> [Your assignment]
In the hypermnesia text below, list every word set in all capital letters for emphasis. Leave out abbreviations like PTSD and NLP.

> [Exercise text]
=== Section Start ===

Hypermnesia is recalling memories in unusual and unexpected detail. If you do regression work for a living, this is your bread and butter.

But have you ever been somewhere, doing something, and an old memory gets triggered by a spontaneous stimulus-response, and you say to yourself or to someone else “Why, I hadn’t thought of that in years. God, for a moment I felt like I was almost there.”

This can be fun, but sadly, those with PTSD, phobias, and other triggerable dysfunctional states aren’t ALMOST there, they feel like they’re REALLY there, back in ‘Nam, or these days, Iraq, and they get a HUGE affect change as they shift, in a split second, into a deep and painful trance state. They’re WAY too good at recycling those old memories.

So yes, hypermnesia and regression, everywhere you look.


Extreme dissociation at unwanted times and places is a pathology, yet lesser degrees of dissociation are something we can produce at will for positive reasons as NLP practitioners when carrying out many NLP patterns.

=== Section End ===

> [Recorded data]
=== Section Start ===

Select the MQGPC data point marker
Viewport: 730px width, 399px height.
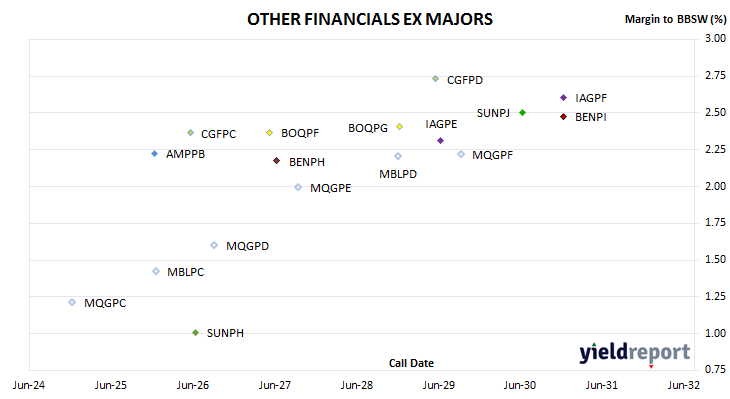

=== Section End ===

> [Result]
ALMOST, REALLY, HUGE, WAY